An angry, bitter and sulking Ramaphosa, who hails from the small ethnic community of Venda in the north of South Africa, in the province of Limpopo, on the border with Zimbabwe, traded his trade unionism credentials – bearded face and ordinary blue suits – for bespoke crimson suits and a clean-shaven face, ready to be socialised by capital. Using the good offices of Black Economic Empowerment (BEE), a body formed by the government to propel black entrepreneurs by encouraging them to form and acquire (white) companies, Ramaphosa used BEE to acquire unimaginable wealth in the name of (black) affirmative action.
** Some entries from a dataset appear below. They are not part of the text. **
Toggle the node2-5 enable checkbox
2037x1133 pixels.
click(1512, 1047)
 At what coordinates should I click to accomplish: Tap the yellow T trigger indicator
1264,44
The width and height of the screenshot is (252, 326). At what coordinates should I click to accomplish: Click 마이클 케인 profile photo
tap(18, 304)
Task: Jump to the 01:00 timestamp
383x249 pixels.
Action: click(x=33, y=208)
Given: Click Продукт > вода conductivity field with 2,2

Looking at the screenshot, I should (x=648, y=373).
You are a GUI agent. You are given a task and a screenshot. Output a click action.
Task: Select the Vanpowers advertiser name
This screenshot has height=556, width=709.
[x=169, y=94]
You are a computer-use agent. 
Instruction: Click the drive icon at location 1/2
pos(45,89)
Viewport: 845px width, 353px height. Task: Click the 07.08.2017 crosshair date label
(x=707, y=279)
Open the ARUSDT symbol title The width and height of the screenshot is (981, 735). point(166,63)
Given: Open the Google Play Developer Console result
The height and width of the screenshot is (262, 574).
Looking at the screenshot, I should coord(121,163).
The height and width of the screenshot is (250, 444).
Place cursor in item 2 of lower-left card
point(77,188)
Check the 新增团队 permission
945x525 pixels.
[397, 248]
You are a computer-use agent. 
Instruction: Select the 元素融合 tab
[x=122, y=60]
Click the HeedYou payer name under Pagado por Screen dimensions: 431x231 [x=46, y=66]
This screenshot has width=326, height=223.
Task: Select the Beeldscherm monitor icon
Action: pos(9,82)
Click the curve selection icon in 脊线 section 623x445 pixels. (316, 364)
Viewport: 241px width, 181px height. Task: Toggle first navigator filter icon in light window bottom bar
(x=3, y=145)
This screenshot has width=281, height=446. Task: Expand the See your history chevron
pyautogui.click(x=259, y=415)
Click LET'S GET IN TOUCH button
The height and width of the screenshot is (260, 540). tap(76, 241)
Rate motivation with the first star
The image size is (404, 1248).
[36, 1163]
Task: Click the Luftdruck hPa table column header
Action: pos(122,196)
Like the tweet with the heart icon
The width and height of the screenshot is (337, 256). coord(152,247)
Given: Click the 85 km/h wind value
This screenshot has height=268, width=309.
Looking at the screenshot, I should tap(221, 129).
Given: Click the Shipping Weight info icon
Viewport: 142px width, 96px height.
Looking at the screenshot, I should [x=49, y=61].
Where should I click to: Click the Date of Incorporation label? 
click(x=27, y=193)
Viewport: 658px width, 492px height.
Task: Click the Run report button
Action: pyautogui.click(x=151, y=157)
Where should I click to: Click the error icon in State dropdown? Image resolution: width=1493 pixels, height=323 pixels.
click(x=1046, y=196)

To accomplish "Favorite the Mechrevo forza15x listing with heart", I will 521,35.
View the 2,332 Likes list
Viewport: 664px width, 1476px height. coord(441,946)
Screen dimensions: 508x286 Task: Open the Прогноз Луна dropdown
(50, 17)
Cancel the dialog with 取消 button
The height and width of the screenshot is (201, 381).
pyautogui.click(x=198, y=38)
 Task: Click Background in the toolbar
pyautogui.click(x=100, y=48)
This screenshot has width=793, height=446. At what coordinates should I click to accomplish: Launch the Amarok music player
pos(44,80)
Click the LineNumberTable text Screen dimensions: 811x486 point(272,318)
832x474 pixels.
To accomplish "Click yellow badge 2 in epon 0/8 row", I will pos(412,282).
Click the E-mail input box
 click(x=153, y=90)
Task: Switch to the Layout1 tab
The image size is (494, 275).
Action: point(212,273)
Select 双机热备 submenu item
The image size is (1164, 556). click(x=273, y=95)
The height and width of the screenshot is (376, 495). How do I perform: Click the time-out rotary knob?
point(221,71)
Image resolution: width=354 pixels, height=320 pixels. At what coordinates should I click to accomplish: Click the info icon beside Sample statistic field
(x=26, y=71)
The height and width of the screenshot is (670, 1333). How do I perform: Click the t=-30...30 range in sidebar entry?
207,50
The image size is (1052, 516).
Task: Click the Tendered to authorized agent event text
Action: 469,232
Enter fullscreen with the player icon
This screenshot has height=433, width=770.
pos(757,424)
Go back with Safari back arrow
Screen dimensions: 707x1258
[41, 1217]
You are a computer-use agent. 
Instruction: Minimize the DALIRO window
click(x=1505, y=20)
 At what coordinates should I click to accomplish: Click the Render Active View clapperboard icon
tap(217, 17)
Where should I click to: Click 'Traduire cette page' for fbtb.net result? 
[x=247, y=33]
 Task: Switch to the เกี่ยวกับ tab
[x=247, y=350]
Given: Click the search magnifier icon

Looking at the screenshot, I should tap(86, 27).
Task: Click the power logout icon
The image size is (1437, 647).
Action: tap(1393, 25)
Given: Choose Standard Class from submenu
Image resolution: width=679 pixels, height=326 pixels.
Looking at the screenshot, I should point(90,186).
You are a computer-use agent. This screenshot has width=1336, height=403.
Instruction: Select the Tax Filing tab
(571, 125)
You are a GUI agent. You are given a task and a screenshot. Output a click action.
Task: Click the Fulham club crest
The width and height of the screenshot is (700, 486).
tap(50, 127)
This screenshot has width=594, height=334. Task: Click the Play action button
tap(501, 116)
In 2001, he formed the Sanduka Group – Sanduka in Venda means change – which helped him to multiply his growing wealth by leaps and bounds.
A brother-in-law of Patrice Motsepe – the richest black South African – Ramaphosa married Tshepo, his younger sister, and together with Patrice, formed one of the most powerful black South African family oligarchies.
As a non-executive director at Lonmin, the company that ran the Marikana platinum mines, Ramaphosa, in 2012, found himself embroiled in the saga of the 34 miners who were mowed down by the South African police. Ramaphosa’s traced emails to the police were believed to have asked them to come hard on the miners.
The result was the unmitigated deaths of unarmed miners. Although the Farlam Commission absolved him of any wrongdoing, some critics, such as Dali Mpofu and Julius Malema, the firebrand former ANC Youth League (ANCYL) leader and now boss of his own political party, the Economic Freedom Fighters (EFF), have continued pointing an accusing figure at Ramaphosa.
All said and done, could Ramaphosa actually be the man to heal and restore the glory of South African politics and economy? A country once described as the “miracle” of the African continent. It is significant that Ramaphosa comes from a small community and, hence, may help deflect the sometimes subterranean antagonism between the Xhosa and Zulu powerful forces with the ANC party ranks.